Yoshii has a girlfriend Akiko (Kotone Furukawa) whose flighty materialism he indulges without ever cluing her into the real extent of his earnings. And he has an erstwhile reselling mentor in Muraoka (Masataka Kubota) whom he is rapidly outgrowing. Outwardly mild-mannered, Yoshii’s still waters may not run particularly deep, but there are undercurrents of avarice and ego roiling beneath his placid surface, and so when just after his big windfall, his boss at the factory offers him a promotion, Yoshii rather disdainfully quits instead. And when Muraoka suggests they team up on a new venture, again he demurs.
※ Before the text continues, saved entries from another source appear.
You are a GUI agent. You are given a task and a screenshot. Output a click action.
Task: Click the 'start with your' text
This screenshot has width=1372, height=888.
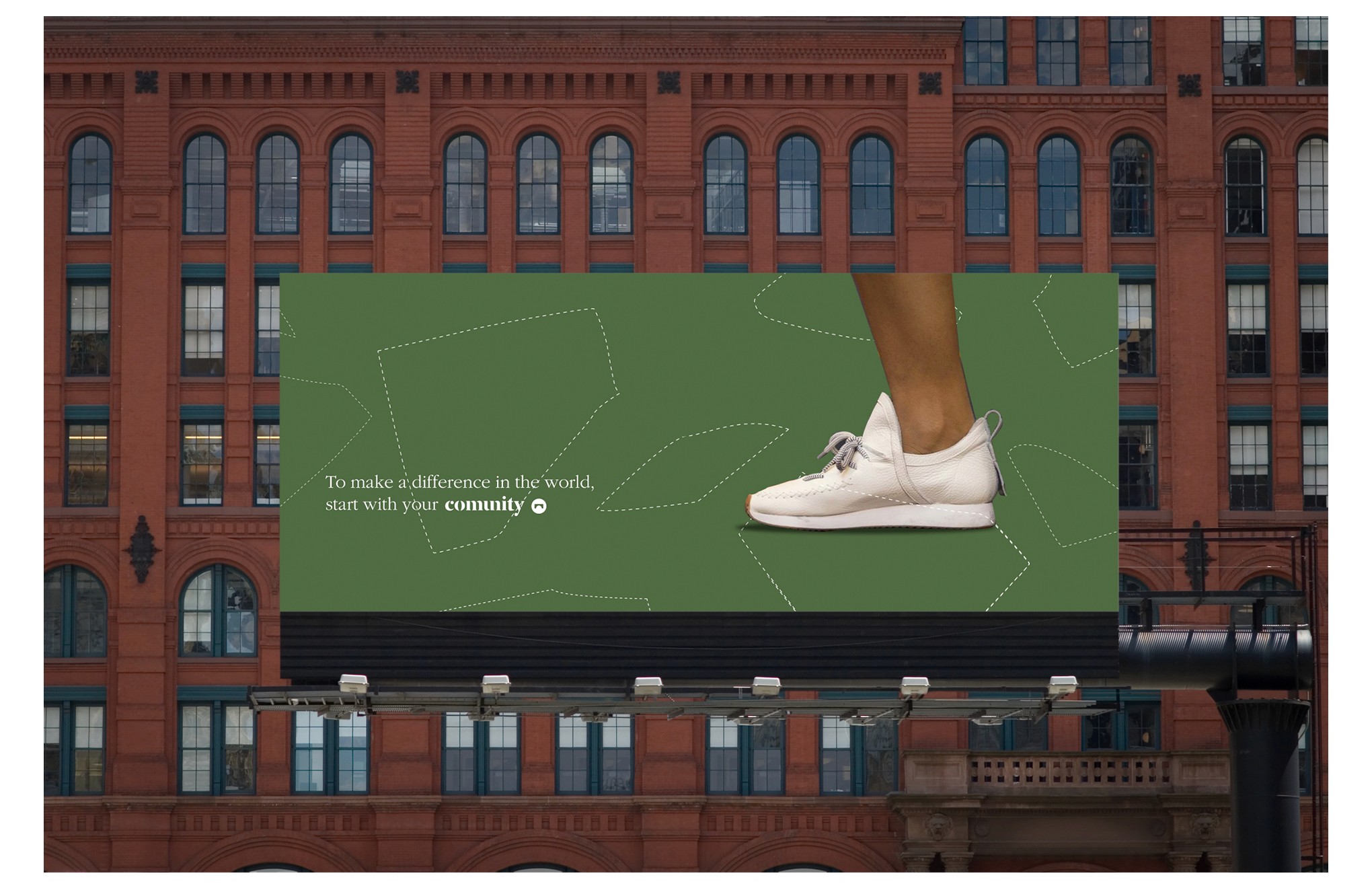(381, 505)
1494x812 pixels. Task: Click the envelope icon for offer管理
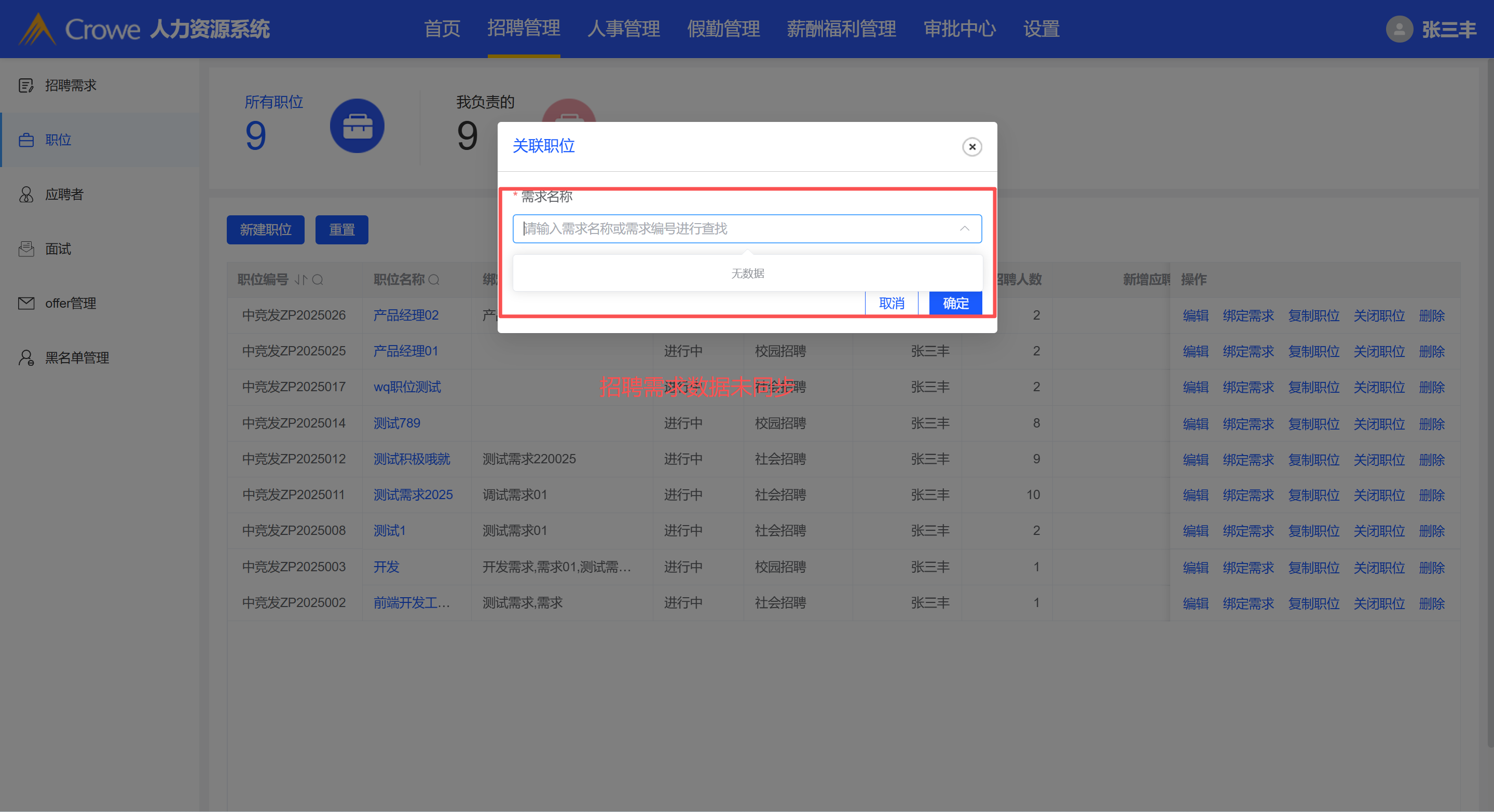[x=25, y=303]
Instead, Yoshii doubles down on his solo e-selling instincts and moves out of his cramped apartment into a spacious, secluded lake house that he pretends to Akiko is a lifestyle choice but is really just a bigger base of operations. He even hires local kid Sano (Daiken Okudaira) as a gofer for his expanding business, on the proviso that he never, ever touches Yoshii’s computer.
There is another reason for Yoshii’s abrupt, no-forwarding-address move. While unaware of the extent to which “Ratel”‘s aggrieved customers and shortchanged suppliers are organizing against him, a dead rat left on his doorstep and a trip wire that causes a motorbike crash let Yoshii know he’s unpopular, and in danger of being outed. But the threatening incidents follow him and Akiko to their new home. And with the authorities sniffing around Yoshii’s latest scheme involving fake designer handbags, there will be no one to turn to for protection if the attacks escalate.
And boy, do they escalate. Until this point, the drama has been loosely plausible, unfolding in a realist register enriched by DP Yasuyuki Sasaki’s classy cinematography, which makes even the most prosaic, underfurnished backdrop rich with shadow and lurking peril. But things are about to kick off, as Yoshii/Ratel’s many aggrieved associates team up, becoming a kind of collective vent for and magnifier of the frustrations of all the buyers and sellers who’ve ever been shafted by an unscrupulous middleman. It culminates in a darkly funny, low-boil multiplayer shootout — and the videogame language is appropriate, given the generic warehouse setting that might belong to any number of first-person shooters. There’s even a sequence in which Yoshii and his sole ally tag-team forward, taking cover behind a series of convenient, crumbly walls that plays like a live-action cut scene from Call of Duty.
Only in the very final stretch is there a little overreach, when an apocalyptic backdrop and some doomladen dialogue hint at a grandiosity that runs counter to the convincing smallness of the characters and their grubby motivations to date. Because despite all his spidering about on the Dark Web, Yoshii is no more a clear-cut villain than his aggressors are clear-cut victims. They all simply occupy different points on the lucky/unlucky spectrum when it comes to gaming the ruthless new economics of online life, which are much like the old economics of screwing the little guy over, only now, insulated by the anonymizing internet, you don’t have to look him in the eye. Imagine how differently we would behave if, as “Cloud” wittily fantasizes, we knew that each click of the cursor was the cocking of a loaded gun.